# Raw data
= Beginning of Section =
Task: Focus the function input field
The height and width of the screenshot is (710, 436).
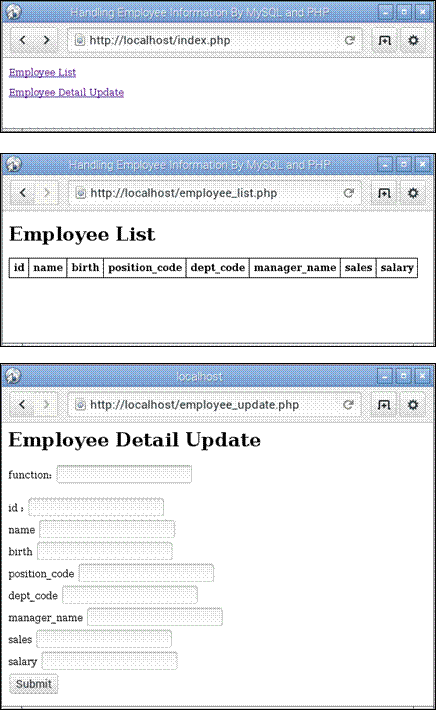Action: pos(124,474)
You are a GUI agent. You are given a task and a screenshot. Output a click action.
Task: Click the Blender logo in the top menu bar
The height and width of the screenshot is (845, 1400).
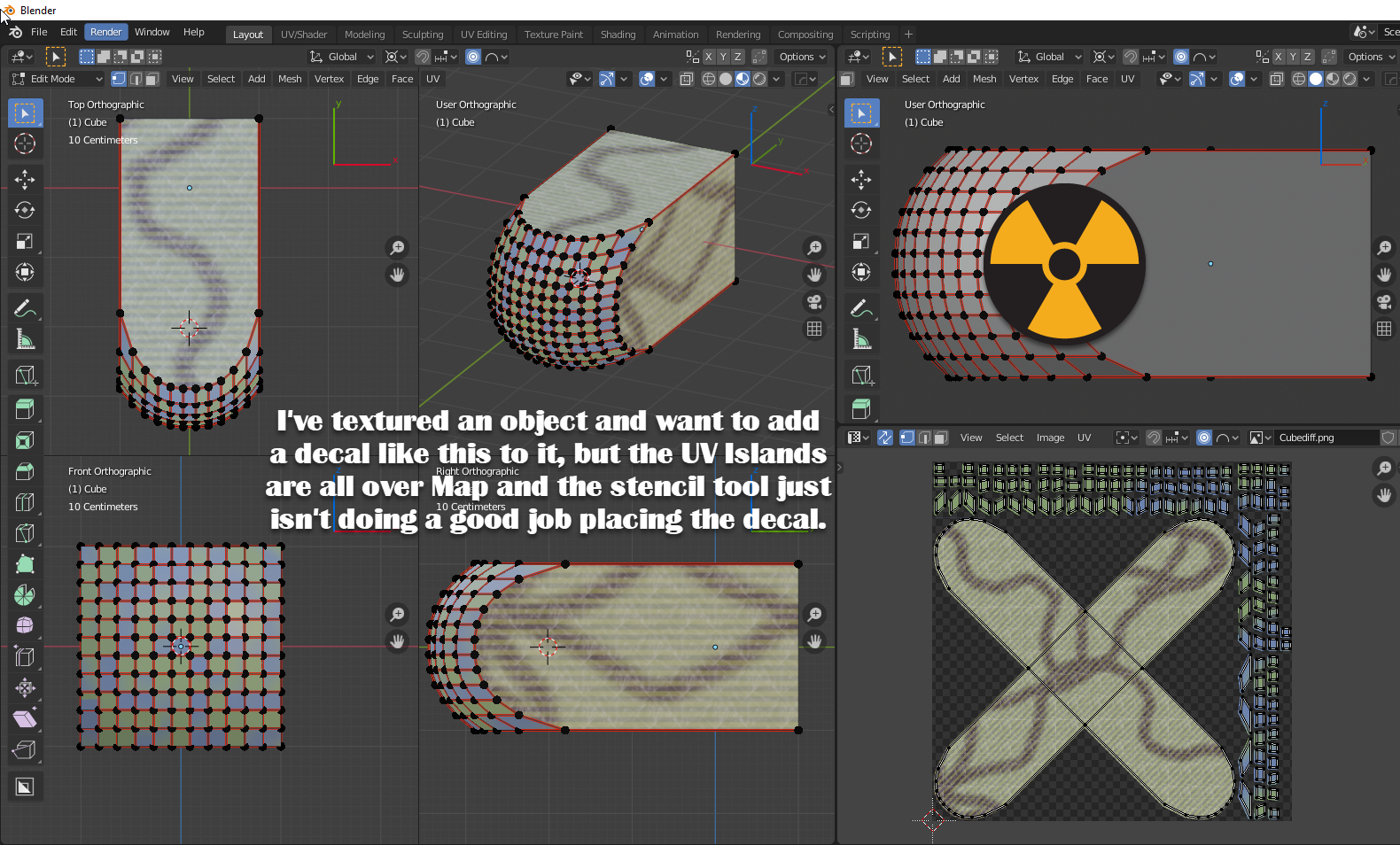(x=15, y=33)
= End of Section =
# Your assignment
A verbatim copy of the entries, without the pictures, is what this task requires.

# Task result
Task: Focus the function input field
The height and width of the screenshot is (710, 436).
Action: pos(124,474)
You are a GUI agent. You are given a task and a screenshot. Output a click action.
Task: Click the Blender logo in the top menu bar
The height and width of the screenshot is (845, 1400).
(x=15, y=33)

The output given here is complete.